Sharper Focus: Ford Teases a Next-generation Compact With Diminished U.S. Presence
Ford may have shuffled production of the next-generation Focus to China, but it hasn’t given up on the model entirely. That’s sufficiently good news for small car fans, what with domestic automakers dropping small car models like a scalding spatula.
The 2019 Focus reveals itself in a London, England event on April 10th, but the automaker’s European division saw fit to post a classy black-and-white video in advance of the reveal. While European buyers can look forward to numerous bodystyles, it’s not going to be close to the same lineup over on this side of the pond. Ford wants the next Focus to move slightly upmarket while offering less overall choice. If buyers aren’t taking to the compacts in the same numbers as before, why not try to squeeze extra profit from each vehicle?

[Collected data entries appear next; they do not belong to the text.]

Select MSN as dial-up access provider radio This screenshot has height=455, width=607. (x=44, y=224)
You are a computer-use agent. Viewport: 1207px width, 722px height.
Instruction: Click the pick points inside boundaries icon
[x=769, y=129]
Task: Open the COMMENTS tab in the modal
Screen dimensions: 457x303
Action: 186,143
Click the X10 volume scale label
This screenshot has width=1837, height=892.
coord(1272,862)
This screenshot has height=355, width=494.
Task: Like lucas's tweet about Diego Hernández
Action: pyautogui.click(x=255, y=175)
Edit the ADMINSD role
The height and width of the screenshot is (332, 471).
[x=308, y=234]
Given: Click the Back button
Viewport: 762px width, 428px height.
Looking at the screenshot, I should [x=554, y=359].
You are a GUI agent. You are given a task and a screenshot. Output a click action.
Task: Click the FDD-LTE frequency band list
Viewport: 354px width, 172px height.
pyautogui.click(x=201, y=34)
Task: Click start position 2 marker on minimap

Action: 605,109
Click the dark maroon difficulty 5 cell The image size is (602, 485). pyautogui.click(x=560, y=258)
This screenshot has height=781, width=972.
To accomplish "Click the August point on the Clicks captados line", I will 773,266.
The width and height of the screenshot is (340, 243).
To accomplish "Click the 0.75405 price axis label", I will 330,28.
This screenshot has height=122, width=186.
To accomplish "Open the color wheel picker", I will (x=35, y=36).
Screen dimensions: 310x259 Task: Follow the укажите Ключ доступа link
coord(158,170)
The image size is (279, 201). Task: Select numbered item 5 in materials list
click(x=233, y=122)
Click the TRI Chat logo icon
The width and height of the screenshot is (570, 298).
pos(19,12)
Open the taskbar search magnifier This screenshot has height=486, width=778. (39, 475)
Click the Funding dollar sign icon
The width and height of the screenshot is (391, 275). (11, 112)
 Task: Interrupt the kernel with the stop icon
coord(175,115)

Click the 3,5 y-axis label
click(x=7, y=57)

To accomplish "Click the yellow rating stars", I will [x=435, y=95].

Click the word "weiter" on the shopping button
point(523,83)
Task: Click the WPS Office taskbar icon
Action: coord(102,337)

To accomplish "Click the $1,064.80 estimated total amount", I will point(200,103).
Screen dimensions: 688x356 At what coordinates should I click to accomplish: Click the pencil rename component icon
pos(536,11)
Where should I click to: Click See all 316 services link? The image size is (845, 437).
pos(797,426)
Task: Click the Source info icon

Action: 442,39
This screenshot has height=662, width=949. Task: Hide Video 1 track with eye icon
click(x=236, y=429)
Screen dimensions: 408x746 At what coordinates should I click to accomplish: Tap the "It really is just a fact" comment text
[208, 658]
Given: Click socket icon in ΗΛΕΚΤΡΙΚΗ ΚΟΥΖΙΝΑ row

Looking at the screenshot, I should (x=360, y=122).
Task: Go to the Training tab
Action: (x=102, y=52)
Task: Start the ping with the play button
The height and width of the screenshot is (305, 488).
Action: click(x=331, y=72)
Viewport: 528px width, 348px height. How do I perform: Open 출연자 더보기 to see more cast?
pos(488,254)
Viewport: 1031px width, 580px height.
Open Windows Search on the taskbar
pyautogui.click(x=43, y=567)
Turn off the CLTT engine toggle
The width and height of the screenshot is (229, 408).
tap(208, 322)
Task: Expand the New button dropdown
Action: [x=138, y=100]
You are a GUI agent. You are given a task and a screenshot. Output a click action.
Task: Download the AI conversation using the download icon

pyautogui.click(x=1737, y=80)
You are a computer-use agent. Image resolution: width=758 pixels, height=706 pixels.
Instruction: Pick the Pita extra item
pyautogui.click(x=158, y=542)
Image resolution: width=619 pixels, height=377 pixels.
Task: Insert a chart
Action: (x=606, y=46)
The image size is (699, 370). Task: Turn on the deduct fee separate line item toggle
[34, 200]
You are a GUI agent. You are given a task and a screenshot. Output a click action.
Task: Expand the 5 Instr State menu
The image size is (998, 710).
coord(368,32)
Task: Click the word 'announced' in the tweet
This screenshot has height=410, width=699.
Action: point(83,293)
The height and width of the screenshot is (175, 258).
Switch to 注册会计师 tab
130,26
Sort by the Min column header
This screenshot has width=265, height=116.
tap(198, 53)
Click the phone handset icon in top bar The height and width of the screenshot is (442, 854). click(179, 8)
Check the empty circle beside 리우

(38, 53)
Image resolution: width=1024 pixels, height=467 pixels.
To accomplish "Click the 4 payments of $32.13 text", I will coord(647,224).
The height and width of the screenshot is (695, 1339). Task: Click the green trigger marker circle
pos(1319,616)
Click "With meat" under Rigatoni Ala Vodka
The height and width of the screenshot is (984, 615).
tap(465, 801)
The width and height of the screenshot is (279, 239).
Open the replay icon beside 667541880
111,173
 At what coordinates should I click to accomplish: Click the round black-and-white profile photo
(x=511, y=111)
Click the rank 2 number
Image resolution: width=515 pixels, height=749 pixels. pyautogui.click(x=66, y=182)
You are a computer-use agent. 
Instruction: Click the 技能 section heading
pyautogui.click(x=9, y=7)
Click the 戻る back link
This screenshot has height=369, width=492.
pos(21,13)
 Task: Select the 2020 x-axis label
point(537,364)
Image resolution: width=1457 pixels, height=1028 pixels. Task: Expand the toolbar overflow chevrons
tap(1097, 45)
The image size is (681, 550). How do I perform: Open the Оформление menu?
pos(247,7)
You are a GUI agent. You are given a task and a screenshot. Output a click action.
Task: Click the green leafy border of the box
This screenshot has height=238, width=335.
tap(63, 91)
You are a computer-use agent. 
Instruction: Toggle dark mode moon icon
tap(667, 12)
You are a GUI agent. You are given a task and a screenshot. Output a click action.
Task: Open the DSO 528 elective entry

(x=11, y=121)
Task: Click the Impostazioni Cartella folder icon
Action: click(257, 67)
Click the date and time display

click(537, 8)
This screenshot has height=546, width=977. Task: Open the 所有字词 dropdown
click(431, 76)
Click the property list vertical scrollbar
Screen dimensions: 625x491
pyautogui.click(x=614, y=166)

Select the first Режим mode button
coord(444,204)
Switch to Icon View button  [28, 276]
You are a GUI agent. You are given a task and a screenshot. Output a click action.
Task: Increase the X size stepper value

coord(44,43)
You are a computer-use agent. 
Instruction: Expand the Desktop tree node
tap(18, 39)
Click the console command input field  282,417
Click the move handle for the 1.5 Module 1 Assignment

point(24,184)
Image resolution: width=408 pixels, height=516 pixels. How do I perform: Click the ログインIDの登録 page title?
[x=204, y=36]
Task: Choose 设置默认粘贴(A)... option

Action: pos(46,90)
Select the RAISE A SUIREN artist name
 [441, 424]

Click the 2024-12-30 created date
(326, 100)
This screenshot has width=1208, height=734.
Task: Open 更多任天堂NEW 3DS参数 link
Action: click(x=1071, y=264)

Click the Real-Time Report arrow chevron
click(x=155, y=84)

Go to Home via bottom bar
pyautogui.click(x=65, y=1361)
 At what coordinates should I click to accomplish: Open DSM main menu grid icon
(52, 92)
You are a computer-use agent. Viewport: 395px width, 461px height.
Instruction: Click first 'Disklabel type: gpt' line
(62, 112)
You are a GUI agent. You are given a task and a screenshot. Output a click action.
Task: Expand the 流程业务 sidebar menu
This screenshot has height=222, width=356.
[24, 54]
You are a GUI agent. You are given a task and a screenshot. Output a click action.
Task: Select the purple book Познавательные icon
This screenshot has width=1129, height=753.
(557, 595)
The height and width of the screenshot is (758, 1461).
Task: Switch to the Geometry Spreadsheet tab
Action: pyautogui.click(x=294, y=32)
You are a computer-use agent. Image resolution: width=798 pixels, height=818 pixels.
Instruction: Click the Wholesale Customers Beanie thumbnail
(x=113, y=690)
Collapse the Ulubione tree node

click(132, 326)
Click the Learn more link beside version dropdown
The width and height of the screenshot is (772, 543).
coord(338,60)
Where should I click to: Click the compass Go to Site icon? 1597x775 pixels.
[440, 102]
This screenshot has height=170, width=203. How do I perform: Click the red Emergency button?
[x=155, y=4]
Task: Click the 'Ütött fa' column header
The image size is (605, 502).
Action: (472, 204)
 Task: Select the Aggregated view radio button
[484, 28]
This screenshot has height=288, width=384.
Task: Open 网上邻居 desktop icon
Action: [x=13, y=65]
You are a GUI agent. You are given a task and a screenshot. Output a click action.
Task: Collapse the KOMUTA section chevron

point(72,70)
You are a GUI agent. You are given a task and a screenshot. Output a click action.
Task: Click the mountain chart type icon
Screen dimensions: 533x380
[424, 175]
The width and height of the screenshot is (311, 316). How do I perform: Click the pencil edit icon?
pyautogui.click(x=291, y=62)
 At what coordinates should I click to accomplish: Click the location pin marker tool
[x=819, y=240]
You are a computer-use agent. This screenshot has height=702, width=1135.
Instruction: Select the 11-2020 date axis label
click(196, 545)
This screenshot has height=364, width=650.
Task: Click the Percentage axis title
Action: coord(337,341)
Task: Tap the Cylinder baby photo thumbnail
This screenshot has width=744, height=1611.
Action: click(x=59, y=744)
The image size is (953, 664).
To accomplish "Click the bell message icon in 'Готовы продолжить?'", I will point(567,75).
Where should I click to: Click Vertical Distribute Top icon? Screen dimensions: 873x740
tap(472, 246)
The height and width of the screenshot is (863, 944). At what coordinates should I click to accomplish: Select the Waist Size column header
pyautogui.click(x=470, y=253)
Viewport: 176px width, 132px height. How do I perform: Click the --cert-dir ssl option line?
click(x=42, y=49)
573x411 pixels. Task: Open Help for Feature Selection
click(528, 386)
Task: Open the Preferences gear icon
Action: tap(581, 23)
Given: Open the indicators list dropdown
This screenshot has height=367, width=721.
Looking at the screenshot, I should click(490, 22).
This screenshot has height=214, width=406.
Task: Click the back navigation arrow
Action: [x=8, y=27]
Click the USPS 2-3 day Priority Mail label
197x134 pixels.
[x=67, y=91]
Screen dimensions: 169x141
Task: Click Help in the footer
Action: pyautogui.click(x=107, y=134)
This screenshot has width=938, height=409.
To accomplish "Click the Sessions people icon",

So, what can we learn from this teaser?
More than most teasers, actually. You’ll be able to recognize the Focus easily from the front; the model’s wide grille carries over for the upcoming generation, while the headlights adopt Volvo-like daytime running lights that cut horizontally across the unit. Think Thor’s Hammer, just not double-sided.
A shot of the model’s wheel shows what looks like air curtains in the lower front fascia — an aero enhancement with greater fuel economy in mind.
While the fender bulges remain, albeit in a more subtler form, the current model’s amidships character line disappears for a more cohesive appearance. The rear hatch now features more metallic acreage between the glass and license plate. “FOCUS” appears in larger chrome letters below the badge, instead of the lower corner of the liftgate.
Besides the slightly more upscale packaging, Ford plans to offer Americans far fewer configurations of the Focus — a strategy that also applies to models like the Fusion and Escape. The Chinese production switcheroo, plus a higher average selling price, should satisfy Ford’s beancounters in the short term, though consumers with “Buy American” proudly displayed on their bumpers might be put off. For now, Ford has promised only a sedan for the U.S. market. Powertrain details remain a mystery.
One variant Americans will surely want to get their hands on is another Focus RS. The previous model bowed out of the domestic market last year, and limited European production ends tomorrow. Built at Ford’s Saarlouis, Germany assembly plant, the Focus RS became the darling of the hot hatch crowd the second it launched, and rumors point to a next-generation model with mild hybrid assist launching in 2020.
Focus sales in the U.S. rose 11.8 percent in March, with sales over the first three months of 2018 down 4.5 percent over the same period in 2017. The current generation’s first model year, 2012, was its best — Ford sold 245,992 units that year, but volume dropped each year thereafter. Last year’s tally was 158,385.
[Images: Ford Europe/ YouTube]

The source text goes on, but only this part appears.